Het woonhuis gemerkt 8: als we het sas oversteken, dan komen we, tussen de twee vaarten, terecht bij het huis van de tweede sasknecht. Eerst woonde daar A. Van Volcem. Die nam pensioen rond 1937 en werd toen opgevolgd door G. Van Den Bossche, hij was een Gentenaar en kwam van het sas van Asper. Hij is tot het tweede jaar van de oorlog gebleven en toen naar Gent vertrokken als sasmeester.
Het woonhuis gemerkt 9: daar woonde de familie De Ketelaere. Hij was bij de spoorwegen en bediende het signaal en bareelsysteem langs beide zijden van de sluizen.

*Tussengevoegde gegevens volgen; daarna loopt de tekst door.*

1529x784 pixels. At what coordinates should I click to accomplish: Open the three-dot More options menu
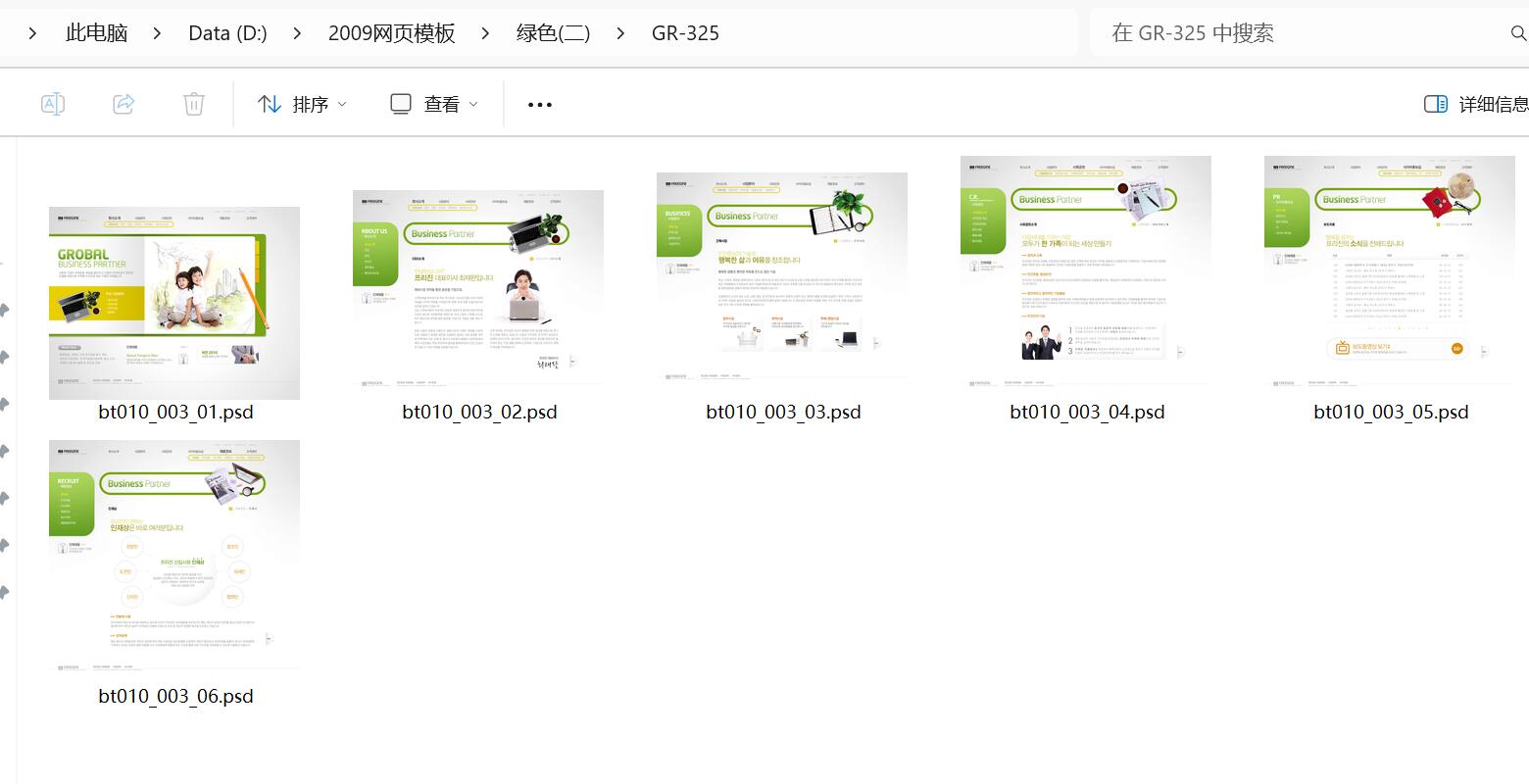[540, 104]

Het gebouw gemerkt 10: was een grote hangaar waar al het materiaal van de sluizen was ondergebracht.
Het woonhuis gemerkt 11: in richting Heist vinden we het huis waar de strandwachter 0. Wullaert woonde. Hij heeft zijn pensioen genomen rond 1937 en werd toen opgevolgd door Jansens. Die familie afkomstig uit de Kempen is daar later ook weer gaan wonen. Het grote gebouw gemerkt 12: was een loods waar de reddingsboot in ondergebracht was alsook de schietstoel waarmede de lijn naar een in nood verkerend schip kon worden afgeschoten. Eenmaal per jaar werd er oefening gehouden en dat was toen een heel spektakel. In dit gebouw was ook de stormwacht ondergebracht. Ernaast stond ook een Semafoor (20) die de schepen op zee van het aankomende slecht weer verwittigde.

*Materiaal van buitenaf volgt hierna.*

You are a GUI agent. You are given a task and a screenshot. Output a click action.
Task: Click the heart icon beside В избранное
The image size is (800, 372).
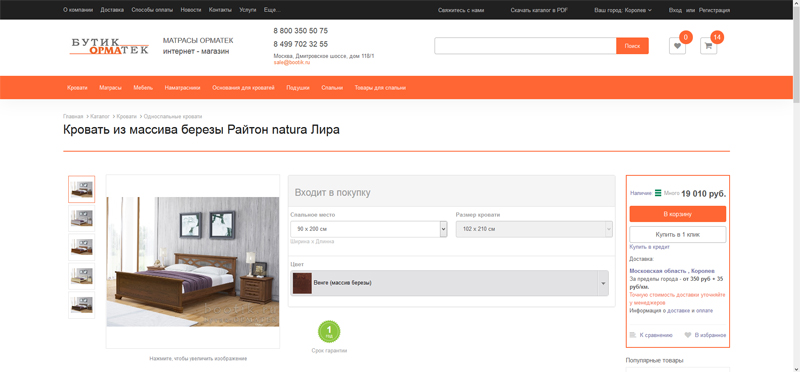coord(688,335)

Het woonhuis gemerkt 13: van de kantonnier Momballieu vindt men wanneer we de spoorweg oversteken en de grote baan langs de kanaaldijk.
Het gebouw gemerkt 14: was de villa van de directeur die het rustoord van de buurtspoorwegen beheerde. Aan dit gebouw is een voorgeschiedenis verbonden. In het beginsel moest het een gloeilampenfabriek geworden zijn. Ik heb er nooit iets zien maken.
Het gebouw gemerkt 16: was de hoeve van A. Colman. Er werd ook herberg gehouden waar menig kaartje werd gelegd. Vele lijn en palingbootvissers kwamen daar hun dorst lessen.
Het dienstgebouw gemerkt 18: dat boven op het sas van het Schipdonkkanaal stond, bevat een gedenksteen, aangebracht ter gelegenheid van de inhuldiging van de twee afvoersluizen.
Het gebouw gemerkt 19: is een klein fortje met kanon en mitrailleuse in een draaiende koepel. Het werd in 1939 gebouwd. Al deze gebouwen zijn in 1943 door de bezetter afgebroken en door bunkers vervangen geworden.
Het sas zelf is door de werken voor de nieuwe sluis verdwenen.